Items from a dataset
• • •

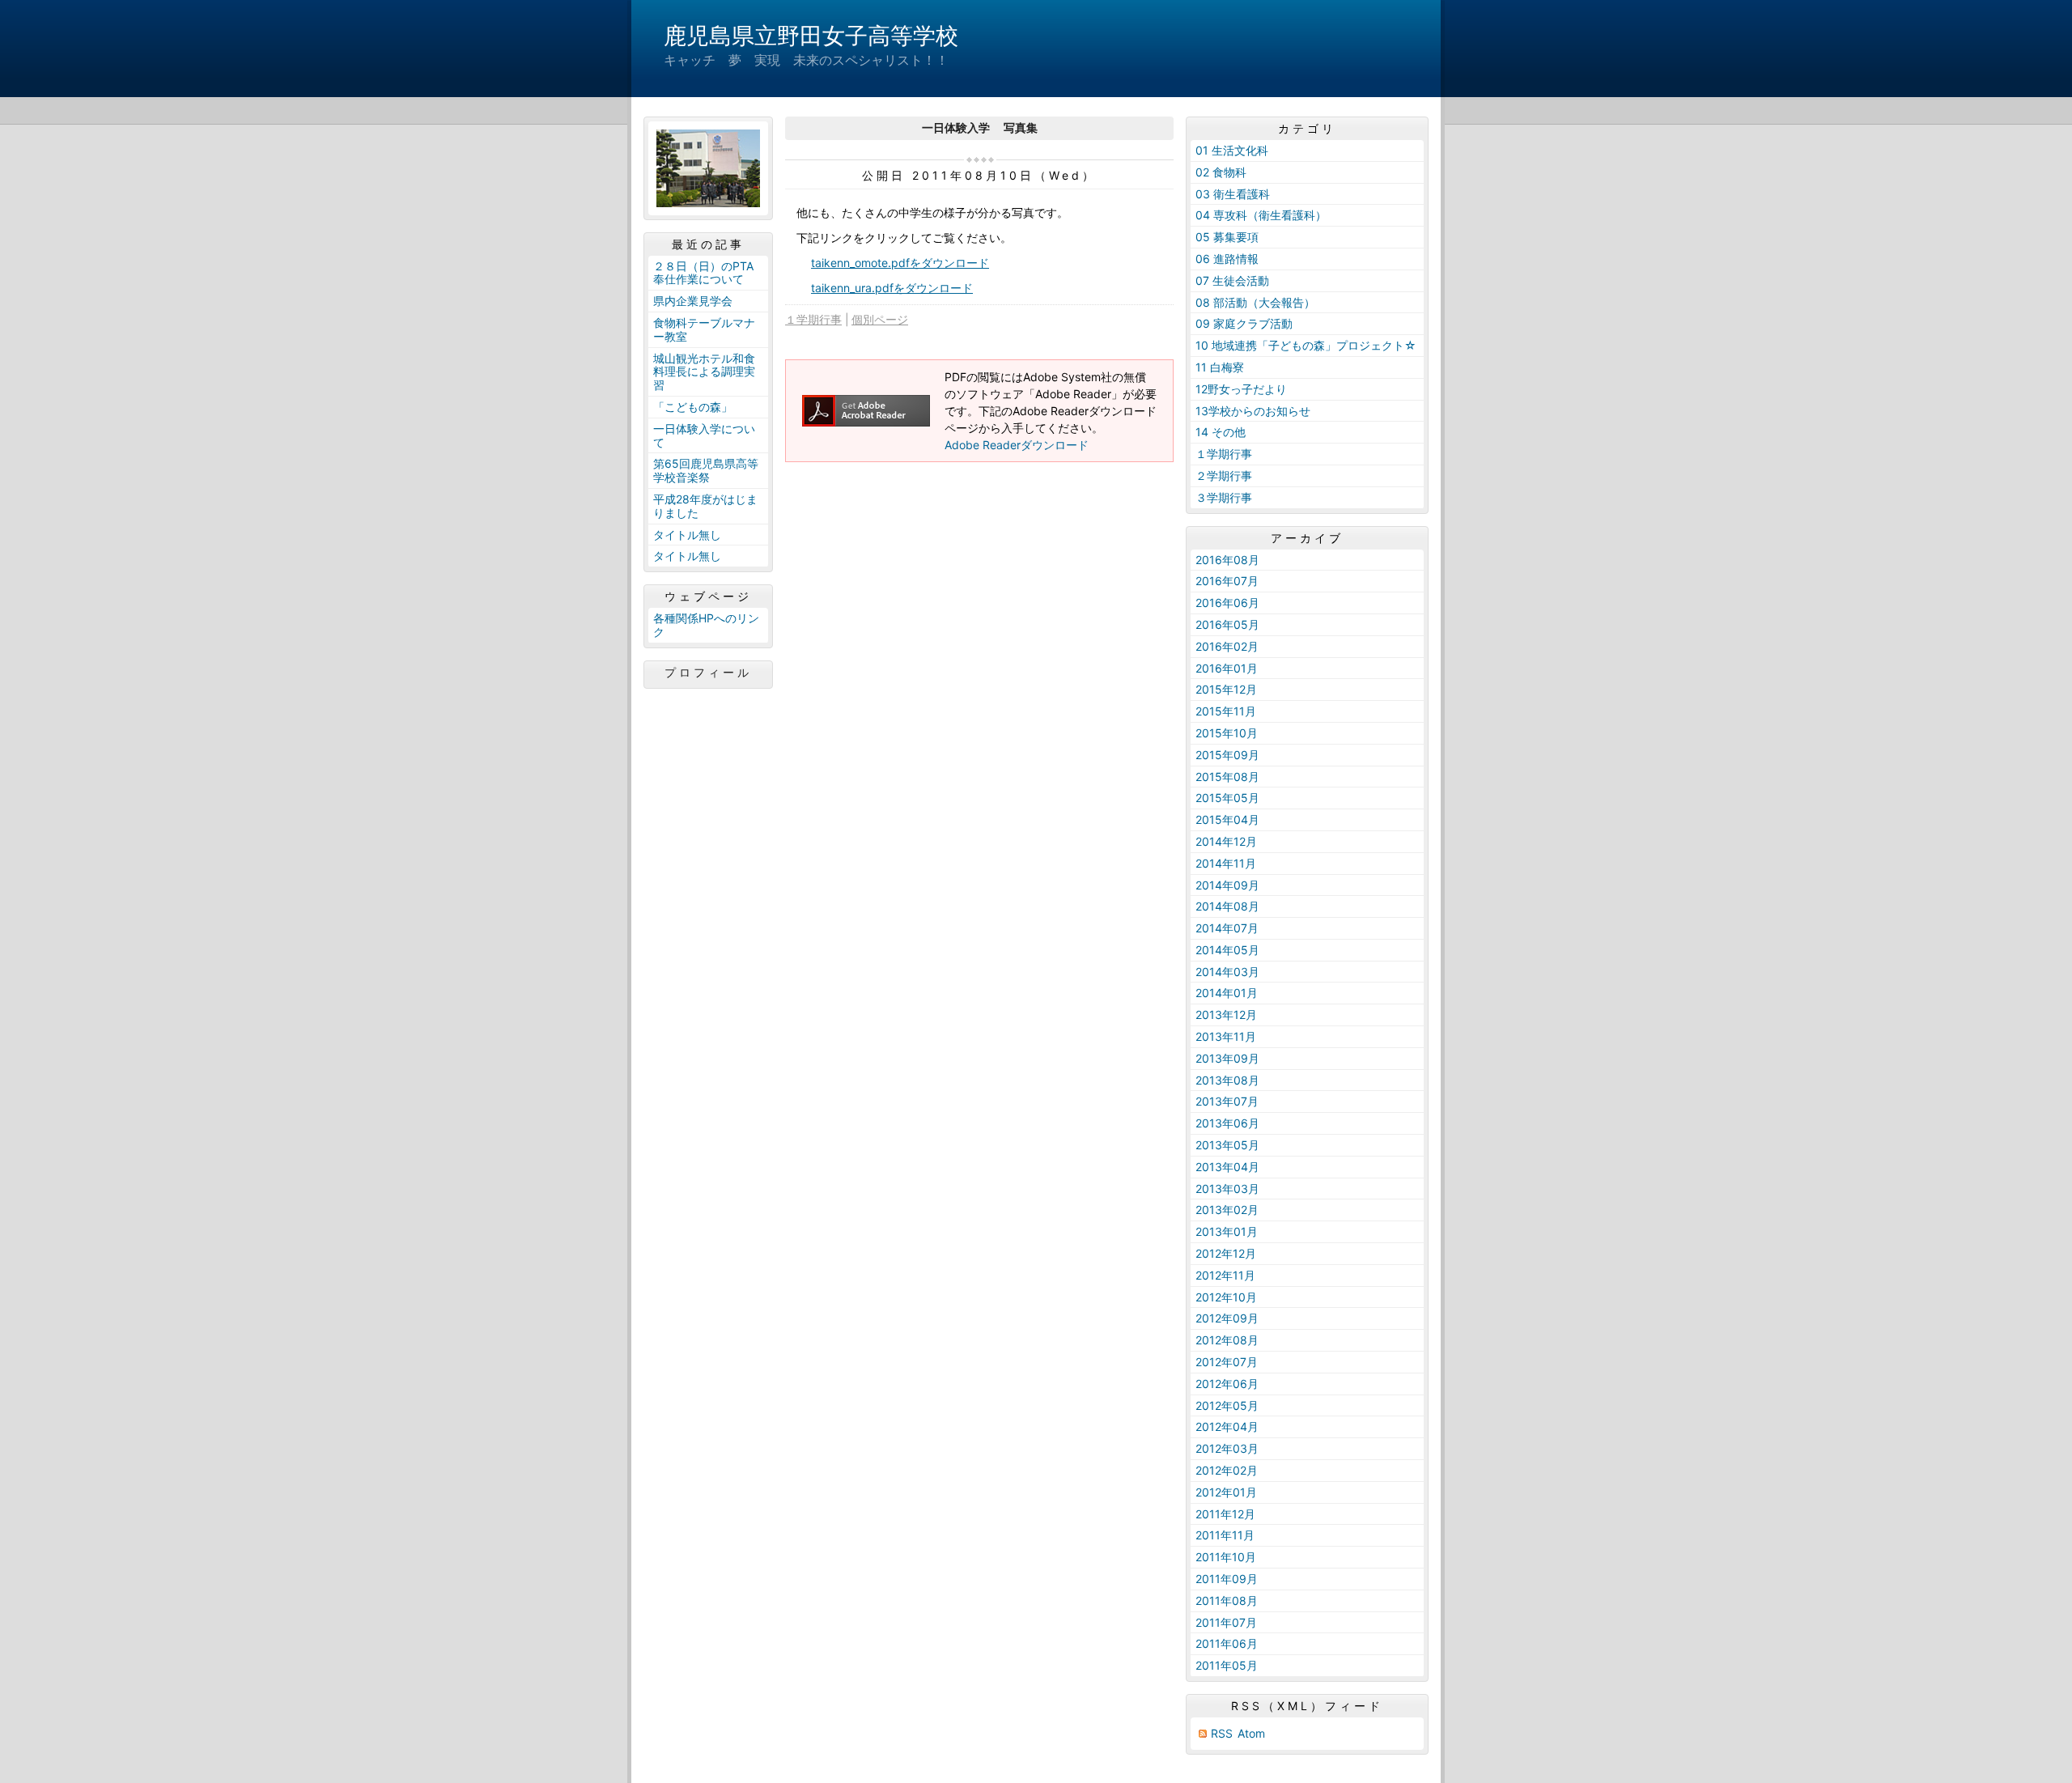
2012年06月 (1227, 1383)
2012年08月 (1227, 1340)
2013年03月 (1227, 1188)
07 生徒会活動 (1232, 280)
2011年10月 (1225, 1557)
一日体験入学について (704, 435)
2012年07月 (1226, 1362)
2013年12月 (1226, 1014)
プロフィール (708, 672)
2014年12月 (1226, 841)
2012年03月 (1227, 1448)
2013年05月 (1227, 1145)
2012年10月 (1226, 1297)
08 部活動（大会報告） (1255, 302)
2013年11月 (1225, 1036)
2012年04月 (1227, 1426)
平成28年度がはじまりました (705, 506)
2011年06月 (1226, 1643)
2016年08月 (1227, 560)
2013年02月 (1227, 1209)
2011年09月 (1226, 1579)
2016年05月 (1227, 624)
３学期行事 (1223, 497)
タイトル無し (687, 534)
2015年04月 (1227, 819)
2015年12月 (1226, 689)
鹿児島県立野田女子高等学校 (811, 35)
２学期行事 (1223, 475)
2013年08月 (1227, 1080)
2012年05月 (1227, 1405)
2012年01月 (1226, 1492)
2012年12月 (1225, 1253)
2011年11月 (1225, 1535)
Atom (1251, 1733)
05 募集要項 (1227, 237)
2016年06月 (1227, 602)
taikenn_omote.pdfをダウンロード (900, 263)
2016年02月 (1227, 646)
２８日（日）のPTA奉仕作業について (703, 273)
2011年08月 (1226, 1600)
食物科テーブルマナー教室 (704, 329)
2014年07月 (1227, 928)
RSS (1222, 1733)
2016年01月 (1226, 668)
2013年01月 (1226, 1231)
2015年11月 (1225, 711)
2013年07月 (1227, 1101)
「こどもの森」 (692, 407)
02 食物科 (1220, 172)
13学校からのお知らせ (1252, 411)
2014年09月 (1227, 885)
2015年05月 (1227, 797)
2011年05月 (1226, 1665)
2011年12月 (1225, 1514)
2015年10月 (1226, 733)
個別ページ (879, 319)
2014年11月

• • •

What the task requires – In the copy, include every record exactly and no pictures at all.

Output of the task –
2012年06月 (1227, 1383)
2012年08月 (1227, 1340)
2013年03月 (1227, 1188)
07 生徒会活動 (1232, 280)
2011年10月 (1225, 1557)
一日体験入学について (704, 435)
2012年07月 (1226, 1362)
2013年12月 (1226, 1014)
プロフィール (708, 672)
2014年12月 (1226, 841)
2012年03月 (1227, 1448)
2013年05月 (1227, 1145)
2012年10月 (1226, 1297)
08 部活動（大会報告） (1255, 302)
2013年11月 (1225, 1036)
2012年04月 (1227, 1426)
平成28年度がはじまりました (705, 506)
2011年06月 (1226, 1643)
2016年08月 (1227, 560)
2013年02月 (1227, 1209)
2011年09月 (1226, 1579)
2016年05月 (1227, 624)
３学期行事 (1223, 497)
タイトル無し (687, 534)
2015年04月 (1227, 819)
2015年12月 (1226, 689)
鹿児島県立野田女子高等学校 (811, 35)
２学期行事 (1223, 475)
2013年08月 (1227, 1080)
2012年05月 (1227, 1405)
2012年01月 (1226, 1492)
2012年12月 (1225, 1253)
2011年11月 (1225, 1535)
Atom (1251, 1733)
05 募集要項 (1227, 237)
2016年06月 (1227, 602)
taikenn_omote.pdfをダウンロード (900, 263)
2016年02月 (1227, 646)
２８日（日）のPTA奉仕作業について (703, 273)
2011年08月 (1226, 1600)
食物科テーブルマナー教室 (704, 329)
2014年07月 (1227, 928)
RSS (1222, 1733)
2016年01月 (1226, 668)
2013年01月 (1226, 1231)
2015年11月 (1225, 711)
2013年07月 (1227, 1101)
「こどもの森」 (692, 407)
02 食物科 (1220, 172)
13学校からのお知らせ (1252, 411)
2014年09月 (1227, 885)
2015年05月 (1227, 797)
2011年05月 (1226, 1665)
2011年12月 (1225, 1514)
2015年10月 (1226, 733)
個別ページ (879, 319)
2014年11月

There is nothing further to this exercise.